The tradition of civics education has functioned to pacify warranted Black rage and undermine Black student organizing. For instance, the Freedman’s Book (1865), a centerpiece in Freedman schools, pitched a version of morality to ex-slaves that suggested bodily sacrifice (for whites) and forgiveness and amicability (toward former masters) was reflective of an upstanding Black citizen in the Reconstruction era. In the 1970s, Los Angeles public schools invited police to teach civics classes wherein they misled Black youth about their rights, deceptively solicited information about Black organizing activity, and attempted to entrap youth and their families by distributing questionnaires asking about illicit drug use and attitudes toward law enforcement (Sojoyner, 2013). In 21st century civics classrooms, many have identified the preponderance of banal, irrelevant, race-neutral and/or racism-silent nature of texts, curricula, teaching, and pedagogy (e.g., Clay & Rubin, 2019; Loewen, 2008; Ladson-Billings, 2003).

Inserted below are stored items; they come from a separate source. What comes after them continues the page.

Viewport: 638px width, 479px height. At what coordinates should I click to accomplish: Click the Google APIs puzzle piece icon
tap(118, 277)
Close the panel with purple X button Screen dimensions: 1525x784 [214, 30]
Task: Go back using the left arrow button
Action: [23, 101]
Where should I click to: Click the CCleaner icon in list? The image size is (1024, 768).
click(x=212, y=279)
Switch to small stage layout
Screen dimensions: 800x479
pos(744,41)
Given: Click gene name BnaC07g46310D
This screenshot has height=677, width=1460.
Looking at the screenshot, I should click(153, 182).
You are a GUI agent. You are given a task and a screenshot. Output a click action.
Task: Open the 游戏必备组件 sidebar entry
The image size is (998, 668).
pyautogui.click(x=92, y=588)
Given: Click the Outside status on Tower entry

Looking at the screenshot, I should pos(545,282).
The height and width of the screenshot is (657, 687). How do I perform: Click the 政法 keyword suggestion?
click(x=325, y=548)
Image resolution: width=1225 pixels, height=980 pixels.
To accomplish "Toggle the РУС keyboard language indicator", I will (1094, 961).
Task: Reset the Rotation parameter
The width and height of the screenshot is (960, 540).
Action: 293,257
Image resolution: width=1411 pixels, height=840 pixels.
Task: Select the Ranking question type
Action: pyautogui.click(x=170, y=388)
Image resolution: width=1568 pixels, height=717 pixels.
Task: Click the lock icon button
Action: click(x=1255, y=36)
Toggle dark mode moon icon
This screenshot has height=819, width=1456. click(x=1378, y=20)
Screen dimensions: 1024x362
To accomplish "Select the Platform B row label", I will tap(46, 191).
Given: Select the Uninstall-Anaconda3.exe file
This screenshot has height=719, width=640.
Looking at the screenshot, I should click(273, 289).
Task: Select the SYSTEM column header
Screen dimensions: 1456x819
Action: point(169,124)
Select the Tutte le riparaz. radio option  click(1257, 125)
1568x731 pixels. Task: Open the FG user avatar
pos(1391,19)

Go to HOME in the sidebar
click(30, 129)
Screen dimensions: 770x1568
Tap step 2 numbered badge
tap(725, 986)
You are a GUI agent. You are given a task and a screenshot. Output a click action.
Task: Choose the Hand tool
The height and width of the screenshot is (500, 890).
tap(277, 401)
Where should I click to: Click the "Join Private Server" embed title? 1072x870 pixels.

Responding to the aforementioned challenges, many researchers have focused on improving rigor (or lack thereof) in Black civics classrooms (e.g., Levinson, 2012). Recently, scholars have put forward civics pedagogies that would support Black youths’ ability to grapple with their lived experiences and larger issues of political economy and inequality that shape those experiences (Clay & Rubin, 2019; Cohen, Kahne, & Marshall, 2018). Despite their needed deviation from the tendencies of traditional civics that protect white supremacy and assuage white guilt (Chandler & Branscombe, 2015), such approaches, at best, only come to terms with issues of Black student voice, relevancy to their experiences, and race/class salience. While these are crucial steps toward redressing colonial disinformation projects in school-based civics, they don’t necessarily respond to the destabilizing impact of its legacy on Black organizing.
Through critical narrative inquiry method (Webster & Mertova, 2007) and a critical media content analysis (Hijmans, 2015), I explore three recent cases, in Richmond, VA, Marion, VA (Travon Brown), and Washington, D.C. (Sunrise Movement) of Black youth activism and civil disobedience to more critically understand how we might learn from youth to inform a civics pedagogy that better rectifies the legacy of colonial civics in Black schooling. Findings from these cases illuminate the need for what I call a pedagogy of anti-citizenship, arguing that the least we owe to Black students is a civics pedagogy that encourages and facilitates grassroots organizing.